* [Entries provided]
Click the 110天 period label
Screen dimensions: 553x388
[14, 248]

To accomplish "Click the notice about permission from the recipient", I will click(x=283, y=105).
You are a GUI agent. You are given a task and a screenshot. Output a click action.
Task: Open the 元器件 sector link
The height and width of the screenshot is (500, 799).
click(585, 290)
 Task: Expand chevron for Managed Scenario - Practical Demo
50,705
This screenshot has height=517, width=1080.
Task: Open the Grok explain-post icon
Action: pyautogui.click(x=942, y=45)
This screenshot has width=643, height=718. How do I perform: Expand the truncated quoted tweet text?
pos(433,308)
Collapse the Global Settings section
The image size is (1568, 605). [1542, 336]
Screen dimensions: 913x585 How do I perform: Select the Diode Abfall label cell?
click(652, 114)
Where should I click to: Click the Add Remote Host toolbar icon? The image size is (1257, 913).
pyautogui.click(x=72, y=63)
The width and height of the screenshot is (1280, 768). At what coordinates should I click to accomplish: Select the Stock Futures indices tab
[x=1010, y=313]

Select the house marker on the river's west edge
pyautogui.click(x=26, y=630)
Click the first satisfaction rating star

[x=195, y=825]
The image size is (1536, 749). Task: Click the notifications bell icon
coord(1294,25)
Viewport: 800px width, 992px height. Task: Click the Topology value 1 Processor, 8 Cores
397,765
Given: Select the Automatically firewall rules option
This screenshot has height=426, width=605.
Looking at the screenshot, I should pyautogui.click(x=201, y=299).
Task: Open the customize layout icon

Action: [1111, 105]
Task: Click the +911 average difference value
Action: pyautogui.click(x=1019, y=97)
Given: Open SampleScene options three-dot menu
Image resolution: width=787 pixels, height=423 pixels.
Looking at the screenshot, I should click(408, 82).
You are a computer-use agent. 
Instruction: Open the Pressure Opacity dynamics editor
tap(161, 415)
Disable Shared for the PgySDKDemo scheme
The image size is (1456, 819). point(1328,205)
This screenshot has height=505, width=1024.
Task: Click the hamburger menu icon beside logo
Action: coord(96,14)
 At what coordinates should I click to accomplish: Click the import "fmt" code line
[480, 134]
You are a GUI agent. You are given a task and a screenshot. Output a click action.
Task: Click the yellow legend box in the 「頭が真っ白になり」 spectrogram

* [Task instructions] Copy every one of the rows above word for word, without changing any line.

* [Response to the exercise]
Click the 110天 period label
Screen dimensions: 553x388
[14, 248]

To accomplish "Click the notice about permission from the recipient", I will click(x=283, y=105).
You are a GUI agent. You are given a task and a screenshot. Output a click action.
Task: Open the 元器件 sector link
The height and width of the screenshot is (500, 799).
click(585, 290)
 Task: Expand chevron for Managed Scenario - Practical Demo
50,705
This screenshot has height=517, width=1080.
Task: Open the Grok explain-post icon
Action: pyautogui.click(x=942, y=45)
This screenshot has width=643, height=718. How do I perform: Expand the truncated quoted tweet text?
pos(433,308)
Collapse the Global Settings section
The image size is (1568, 605). [1542, 336]
Screen dimensions: 913x585 How do I perform: Select the Diode Abfall label cell?
click(652, 114)
Where should I click to: Click the Add Remote Host toolbar icon? The image size is (1257, 913).
pyautogui.click(x=72, y=63)
The width and height of the screenshot is (1280, 768). At what coordinates should I click to accomplish: Select the Stock Futures indices tab
[x=1010, y=313]

Select the house marker on the river's west edge
pyautogui.click(x=26, y=630)
Click the first satisfaction rating star

[x=195, y=825]
The image size is (1536, 749). Task: Click the notifications bell icon
coord(1294,25)
Viewport: 800px width, 992px height. Task: Click the Topology value 1 Processor, 8 Cores
397,765
Given: Select the Automatically firewall rules option
This screenshot has height=426, width=605.
Looking at the screenshot, I should pyautogui.click(x=201, y=299).
Task: Open the customize layout icon

Action: [1111, 105]
Task: Click the +911 average difference value
Action: pyautogui.click(x=1019, y=97)
Given: Open SampleScene options three-dot menu
Image resolution: width=787 pixels, height=423 pixels.
Looking at the screenshot, I should click(408, 82).
You are a computer-use agent. 
Instruction: Open the Pressure Opacity dynamics editor
tap(161, 415)
Disable Shared for the PgySDKDemo scheme
The image size is (1456, 819). point(1328,205)
This screenshot has height=505, width=1024.
Task: Click the hamburger menu icon beside logo
Action: coord(96,14)
 At what coordinates should I click to accomplish: Click the import "fmt" code line
[480, 134]
You are a GUI agent. You are given a task and a screenshot. Output a click action.
Task: Click the yellow legend box in the 「頭が真っ白になり」 spectrogram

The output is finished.